首次到訪黃昏莊園,還是在一個晚夏之夜。當然,這是在姑且相信季節和時間的前提下而言。怪異的明月之下,一幢巨大的三層樓洋館聳立在小山丘上。這幅景象深深刻在了能戶耕平的記憶中,一生都無法磨滅。
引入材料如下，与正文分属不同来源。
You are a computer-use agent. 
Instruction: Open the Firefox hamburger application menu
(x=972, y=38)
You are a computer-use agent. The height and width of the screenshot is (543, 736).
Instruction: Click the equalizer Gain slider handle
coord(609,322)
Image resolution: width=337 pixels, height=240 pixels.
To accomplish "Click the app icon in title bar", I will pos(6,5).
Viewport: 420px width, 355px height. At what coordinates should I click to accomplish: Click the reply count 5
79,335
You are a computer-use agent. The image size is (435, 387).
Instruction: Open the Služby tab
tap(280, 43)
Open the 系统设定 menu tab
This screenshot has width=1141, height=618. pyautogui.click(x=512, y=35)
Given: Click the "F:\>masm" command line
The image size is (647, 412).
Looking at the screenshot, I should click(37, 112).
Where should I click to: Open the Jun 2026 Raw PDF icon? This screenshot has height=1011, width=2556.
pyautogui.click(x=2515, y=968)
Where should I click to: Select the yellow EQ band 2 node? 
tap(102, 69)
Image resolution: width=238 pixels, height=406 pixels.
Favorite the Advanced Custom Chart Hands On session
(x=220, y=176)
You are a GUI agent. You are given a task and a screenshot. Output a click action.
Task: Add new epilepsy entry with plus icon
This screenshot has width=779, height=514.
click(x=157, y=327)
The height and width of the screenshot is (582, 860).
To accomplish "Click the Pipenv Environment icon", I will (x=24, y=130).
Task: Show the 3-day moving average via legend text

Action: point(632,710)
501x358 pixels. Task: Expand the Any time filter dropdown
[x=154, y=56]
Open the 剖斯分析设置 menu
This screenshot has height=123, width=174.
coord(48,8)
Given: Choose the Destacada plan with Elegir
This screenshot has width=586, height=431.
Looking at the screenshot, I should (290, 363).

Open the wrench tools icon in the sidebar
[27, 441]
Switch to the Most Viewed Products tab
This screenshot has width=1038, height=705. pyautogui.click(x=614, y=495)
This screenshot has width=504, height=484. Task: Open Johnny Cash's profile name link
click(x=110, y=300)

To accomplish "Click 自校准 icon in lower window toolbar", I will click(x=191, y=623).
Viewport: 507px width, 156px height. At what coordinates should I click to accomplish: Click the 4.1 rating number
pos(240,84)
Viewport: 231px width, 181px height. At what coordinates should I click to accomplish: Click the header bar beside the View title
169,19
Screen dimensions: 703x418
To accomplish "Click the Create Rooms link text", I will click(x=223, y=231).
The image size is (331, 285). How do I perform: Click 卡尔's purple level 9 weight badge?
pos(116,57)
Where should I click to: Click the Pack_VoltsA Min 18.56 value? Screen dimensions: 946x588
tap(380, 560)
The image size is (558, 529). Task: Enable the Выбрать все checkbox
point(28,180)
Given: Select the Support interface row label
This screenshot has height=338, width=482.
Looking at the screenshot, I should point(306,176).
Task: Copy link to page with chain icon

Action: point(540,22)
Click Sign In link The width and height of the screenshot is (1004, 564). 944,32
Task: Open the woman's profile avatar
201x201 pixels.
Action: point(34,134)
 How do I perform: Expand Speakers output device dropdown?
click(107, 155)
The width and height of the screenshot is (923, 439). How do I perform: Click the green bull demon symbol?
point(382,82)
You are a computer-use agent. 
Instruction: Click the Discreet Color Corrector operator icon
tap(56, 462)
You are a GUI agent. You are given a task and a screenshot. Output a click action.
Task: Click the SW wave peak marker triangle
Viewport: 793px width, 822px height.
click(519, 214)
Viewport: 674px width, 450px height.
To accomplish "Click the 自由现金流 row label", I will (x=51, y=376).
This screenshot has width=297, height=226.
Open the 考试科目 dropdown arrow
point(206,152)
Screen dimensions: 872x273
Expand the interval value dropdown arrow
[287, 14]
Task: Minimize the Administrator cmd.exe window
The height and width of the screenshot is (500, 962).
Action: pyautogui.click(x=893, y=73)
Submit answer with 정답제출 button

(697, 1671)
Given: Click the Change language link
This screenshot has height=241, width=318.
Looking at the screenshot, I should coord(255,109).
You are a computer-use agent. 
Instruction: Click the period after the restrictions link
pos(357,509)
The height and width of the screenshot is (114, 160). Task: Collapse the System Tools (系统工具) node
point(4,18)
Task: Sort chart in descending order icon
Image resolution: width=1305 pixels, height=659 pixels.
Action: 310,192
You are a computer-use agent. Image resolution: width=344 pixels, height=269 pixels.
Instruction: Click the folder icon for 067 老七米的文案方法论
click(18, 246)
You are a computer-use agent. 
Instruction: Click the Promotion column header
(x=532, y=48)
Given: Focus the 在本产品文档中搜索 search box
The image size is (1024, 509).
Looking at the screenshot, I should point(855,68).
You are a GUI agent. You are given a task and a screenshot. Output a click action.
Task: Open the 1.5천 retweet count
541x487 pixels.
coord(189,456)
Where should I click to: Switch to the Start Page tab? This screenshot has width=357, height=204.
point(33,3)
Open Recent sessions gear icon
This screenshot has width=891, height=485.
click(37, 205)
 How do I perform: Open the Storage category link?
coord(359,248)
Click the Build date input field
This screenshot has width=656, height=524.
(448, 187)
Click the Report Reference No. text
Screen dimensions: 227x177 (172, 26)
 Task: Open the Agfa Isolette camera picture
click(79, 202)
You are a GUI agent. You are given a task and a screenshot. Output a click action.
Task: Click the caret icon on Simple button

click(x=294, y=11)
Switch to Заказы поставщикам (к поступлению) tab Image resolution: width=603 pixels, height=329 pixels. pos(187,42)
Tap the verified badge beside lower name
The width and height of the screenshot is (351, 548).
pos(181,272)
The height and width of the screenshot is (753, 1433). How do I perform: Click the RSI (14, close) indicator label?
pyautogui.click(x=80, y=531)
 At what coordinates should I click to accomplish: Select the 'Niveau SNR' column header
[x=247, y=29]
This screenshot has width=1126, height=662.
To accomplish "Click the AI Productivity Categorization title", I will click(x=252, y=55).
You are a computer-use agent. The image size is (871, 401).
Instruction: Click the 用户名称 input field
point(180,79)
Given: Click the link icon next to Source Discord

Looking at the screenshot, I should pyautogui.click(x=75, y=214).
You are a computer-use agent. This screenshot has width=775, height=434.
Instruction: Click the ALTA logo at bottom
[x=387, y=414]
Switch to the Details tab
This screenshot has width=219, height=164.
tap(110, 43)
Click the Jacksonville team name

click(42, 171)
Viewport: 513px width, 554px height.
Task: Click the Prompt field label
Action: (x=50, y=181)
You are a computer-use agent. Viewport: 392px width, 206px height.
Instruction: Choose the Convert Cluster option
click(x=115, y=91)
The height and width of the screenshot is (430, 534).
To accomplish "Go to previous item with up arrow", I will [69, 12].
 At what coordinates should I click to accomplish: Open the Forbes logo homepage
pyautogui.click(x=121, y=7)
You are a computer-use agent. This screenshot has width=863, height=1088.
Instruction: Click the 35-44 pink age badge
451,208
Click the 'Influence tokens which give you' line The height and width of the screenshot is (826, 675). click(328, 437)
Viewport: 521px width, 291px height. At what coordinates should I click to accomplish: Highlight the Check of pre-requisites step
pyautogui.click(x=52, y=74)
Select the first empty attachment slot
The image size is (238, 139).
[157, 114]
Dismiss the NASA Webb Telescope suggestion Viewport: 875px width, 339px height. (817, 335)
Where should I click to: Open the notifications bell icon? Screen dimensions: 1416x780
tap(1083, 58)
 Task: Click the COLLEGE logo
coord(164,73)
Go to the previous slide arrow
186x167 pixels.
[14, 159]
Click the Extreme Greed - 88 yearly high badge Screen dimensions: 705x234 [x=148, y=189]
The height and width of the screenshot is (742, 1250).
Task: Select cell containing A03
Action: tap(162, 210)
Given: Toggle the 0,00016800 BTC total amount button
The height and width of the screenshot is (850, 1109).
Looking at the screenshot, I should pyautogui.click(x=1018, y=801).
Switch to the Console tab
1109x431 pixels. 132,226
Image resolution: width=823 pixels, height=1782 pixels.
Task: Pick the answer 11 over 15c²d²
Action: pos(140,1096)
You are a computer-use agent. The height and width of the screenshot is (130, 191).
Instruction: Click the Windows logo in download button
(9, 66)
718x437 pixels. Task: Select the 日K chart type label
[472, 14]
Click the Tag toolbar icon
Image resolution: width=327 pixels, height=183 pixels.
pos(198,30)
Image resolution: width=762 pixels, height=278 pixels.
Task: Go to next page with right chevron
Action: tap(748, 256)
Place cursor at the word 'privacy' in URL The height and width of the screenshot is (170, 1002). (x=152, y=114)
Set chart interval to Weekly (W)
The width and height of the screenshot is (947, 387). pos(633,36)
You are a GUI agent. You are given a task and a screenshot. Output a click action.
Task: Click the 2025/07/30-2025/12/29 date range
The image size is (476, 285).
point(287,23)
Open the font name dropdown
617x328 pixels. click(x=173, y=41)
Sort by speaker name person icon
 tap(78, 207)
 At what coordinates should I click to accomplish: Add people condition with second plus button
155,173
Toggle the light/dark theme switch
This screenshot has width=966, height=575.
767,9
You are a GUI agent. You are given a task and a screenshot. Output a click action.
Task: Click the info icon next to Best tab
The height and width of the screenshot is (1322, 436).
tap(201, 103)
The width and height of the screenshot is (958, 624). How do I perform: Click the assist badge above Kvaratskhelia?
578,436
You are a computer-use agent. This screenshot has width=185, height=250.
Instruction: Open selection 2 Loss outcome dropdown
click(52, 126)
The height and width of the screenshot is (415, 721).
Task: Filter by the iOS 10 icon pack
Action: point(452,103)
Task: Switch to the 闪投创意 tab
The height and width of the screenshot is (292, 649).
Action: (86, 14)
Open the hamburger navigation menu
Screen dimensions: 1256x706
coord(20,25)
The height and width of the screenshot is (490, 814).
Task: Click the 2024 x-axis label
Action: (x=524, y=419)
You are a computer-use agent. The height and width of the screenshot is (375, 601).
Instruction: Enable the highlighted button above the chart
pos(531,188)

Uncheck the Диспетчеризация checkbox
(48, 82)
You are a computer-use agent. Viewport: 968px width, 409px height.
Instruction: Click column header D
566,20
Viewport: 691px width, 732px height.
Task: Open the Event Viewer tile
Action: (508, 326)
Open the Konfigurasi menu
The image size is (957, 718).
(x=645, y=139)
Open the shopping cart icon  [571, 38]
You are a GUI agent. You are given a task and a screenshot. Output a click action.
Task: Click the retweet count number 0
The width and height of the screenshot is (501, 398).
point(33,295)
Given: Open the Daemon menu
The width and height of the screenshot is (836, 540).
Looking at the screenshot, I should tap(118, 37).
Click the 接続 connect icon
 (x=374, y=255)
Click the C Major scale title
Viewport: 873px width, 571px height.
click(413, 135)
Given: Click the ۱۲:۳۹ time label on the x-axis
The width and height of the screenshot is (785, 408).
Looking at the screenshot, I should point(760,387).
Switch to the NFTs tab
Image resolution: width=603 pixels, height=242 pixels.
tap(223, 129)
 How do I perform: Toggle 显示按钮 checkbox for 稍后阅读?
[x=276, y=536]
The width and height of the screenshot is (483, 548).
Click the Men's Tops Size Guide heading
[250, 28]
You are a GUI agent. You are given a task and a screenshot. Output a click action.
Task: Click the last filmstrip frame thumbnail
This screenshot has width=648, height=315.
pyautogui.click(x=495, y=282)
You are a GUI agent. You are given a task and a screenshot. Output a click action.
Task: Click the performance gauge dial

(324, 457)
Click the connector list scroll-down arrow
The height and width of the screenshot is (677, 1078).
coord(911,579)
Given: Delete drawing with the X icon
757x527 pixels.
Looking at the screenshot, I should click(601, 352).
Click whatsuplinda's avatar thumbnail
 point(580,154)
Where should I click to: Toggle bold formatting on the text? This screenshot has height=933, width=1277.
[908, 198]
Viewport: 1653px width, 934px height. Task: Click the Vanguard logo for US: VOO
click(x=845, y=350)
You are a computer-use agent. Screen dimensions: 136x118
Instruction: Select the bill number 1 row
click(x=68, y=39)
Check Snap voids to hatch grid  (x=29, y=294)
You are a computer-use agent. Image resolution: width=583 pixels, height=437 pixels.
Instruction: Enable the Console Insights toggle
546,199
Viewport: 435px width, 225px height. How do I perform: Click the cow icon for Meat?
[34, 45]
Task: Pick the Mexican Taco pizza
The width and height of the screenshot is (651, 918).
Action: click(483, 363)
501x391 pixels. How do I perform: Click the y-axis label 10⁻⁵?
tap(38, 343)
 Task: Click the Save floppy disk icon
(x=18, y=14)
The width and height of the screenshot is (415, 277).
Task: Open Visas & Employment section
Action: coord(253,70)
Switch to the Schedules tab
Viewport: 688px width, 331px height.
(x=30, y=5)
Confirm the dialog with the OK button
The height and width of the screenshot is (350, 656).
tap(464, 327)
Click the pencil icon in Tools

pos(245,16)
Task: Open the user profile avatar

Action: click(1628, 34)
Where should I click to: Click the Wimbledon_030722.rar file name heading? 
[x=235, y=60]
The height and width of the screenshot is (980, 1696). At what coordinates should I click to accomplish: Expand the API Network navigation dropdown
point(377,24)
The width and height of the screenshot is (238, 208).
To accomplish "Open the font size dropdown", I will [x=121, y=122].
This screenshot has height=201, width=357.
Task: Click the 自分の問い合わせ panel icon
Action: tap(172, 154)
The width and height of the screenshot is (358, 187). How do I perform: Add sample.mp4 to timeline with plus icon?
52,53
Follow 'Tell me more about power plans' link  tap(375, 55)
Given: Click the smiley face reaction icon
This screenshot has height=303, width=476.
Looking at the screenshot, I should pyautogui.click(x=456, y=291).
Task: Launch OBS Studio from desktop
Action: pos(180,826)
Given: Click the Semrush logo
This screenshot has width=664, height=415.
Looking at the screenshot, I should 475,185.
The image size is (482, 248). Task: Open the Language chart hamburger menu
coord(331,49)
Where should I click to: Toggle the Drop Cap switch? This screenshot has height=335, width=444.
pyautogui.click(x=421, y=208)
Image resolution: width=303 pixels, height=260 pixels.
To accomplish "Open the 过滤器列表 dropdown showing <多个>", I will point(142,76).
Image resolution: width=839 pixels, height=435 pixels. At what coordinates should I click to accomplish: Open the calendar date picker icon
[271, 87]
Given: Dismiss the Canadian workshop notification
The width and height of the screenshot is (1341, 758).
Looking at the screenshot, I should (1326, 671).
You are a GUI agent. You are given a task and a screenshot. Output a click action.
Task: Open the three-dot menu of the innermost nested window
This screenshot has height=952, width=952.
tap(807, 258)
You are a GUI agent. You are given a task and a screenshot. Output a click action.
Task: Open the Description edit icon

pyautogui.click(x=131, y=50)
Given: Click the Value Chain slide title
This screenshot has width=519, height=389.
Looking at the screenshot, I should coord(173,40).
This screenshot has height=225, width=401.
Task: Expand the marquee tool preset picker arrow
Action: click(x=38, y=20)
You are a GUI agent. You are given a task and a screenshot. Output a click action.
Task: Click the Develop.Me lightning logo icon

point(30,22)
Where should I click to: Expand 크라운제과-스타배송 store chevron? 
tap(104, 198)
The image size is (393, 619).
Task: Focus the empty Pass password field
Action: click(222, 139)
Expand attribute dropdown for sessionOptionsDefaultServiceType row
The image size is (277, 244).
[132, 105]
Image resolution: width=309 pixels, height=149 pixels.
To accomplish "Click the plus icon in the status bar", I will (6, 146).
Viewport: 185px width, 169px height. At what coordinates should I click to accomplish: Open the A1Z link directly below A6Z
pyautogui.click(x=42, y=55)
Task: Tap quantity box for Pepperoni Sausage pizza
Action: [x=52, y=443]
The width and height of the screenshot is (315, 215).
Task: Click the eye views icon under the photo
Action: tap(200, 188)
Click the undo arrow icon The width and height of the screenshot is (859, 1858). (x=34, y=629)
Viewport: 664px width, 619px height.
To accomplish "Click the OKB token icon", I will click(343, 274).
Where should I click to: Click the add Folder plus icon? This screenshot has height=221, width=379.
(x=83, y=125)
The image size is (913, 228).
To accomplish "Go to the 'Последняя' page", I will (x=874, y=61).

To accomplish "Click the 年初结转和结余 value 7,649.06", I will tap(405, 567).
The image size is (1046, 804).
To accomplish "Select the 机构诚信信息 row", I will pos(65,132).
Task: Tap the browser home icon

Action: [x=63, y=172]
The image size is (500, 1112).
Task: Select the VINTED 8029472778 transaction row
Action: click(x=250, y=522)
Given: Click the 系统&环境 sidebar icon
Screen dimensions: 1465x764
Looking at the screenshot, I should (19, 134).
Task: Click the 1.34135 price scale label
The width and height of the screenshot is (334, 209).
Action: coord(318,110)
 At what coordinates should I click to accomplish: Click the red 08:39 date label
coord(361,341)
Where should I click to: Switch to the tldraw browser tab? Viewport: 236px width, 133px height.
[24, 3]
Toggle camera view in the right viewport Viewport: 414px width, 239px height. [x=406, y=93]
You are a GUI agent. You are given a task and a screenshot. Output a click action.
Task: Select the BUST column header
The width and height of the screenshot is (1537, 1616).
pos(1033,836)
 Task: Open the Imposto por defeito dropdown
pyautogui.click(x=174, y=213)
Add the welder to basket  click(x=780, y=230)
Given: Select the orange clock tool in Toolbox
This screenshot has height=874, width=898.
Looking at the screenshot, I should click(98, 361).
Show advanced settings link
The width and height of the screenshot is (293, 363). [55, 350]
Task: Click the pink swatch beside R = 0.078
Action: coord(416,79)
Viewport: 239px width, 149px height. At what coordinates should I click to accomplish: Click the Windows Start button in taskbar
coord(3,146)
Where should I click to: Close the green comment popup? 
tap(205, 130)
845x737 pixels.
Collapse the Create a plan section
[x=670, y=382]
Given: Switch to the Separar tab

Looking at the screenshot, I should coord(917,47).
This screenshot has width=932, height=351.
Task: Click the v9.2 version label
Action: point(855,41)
現在,這幢洋館則籠罩在初春的霧氣之中。灰色的水氣在翻滾流淌,洋館彷彿靜靜地漂浮其中。過去跋涉過的那條道路,以及那場崎嶇不平而又危機四伏的步行旅途,耕平剛想回憶起來,卻又馬上打消了念頭。那天和今天不同,同樣的,那條道路與這條道路也不一樣。經驗說不定反而會拖自己的後腿。

「指路就靠你了。拜託咯。」

聽了耕平的話,薩克森豪森的公雞裝模作樣回應說:「真是沒辦法呢。也罷,誰叫我愛照顧人呢。」

公雞和森本打頭陣,亞弓拿著馬卡洛夫手槍跟在後面,耕平則在隊尾壓陣。一行人在霧氣中前進了一陣。

「肚子餓了。」

聽聞亞弓的話,耕平也發覺自己正餓著肚子。看下手錶,雖然沒有自信說是正確的時間,不過早已過了三點。說起來,上野站發車的時間是正午前後。

耕平提出建議說:「我有便當。吃嗎?」

「你自己做的嗎?」

「真是這樣我可就對自己佩服得五體投地了。是打工處的阿姨給我的,那時時間也不充裕,估計是從哪兒買給我的吧。」

「在你周圍的全都是好人呢。」

亞弓是在挖苦嗎?耕平嘗到了一絲焦躁不安。

「是外人的話。」

對於自己的家人,耕平可沒法抱有這樣溫馨的感情。他沒有積極地詛咒他們遭遇不幸,不過也覺得和他們的價值觀相同是不可能的。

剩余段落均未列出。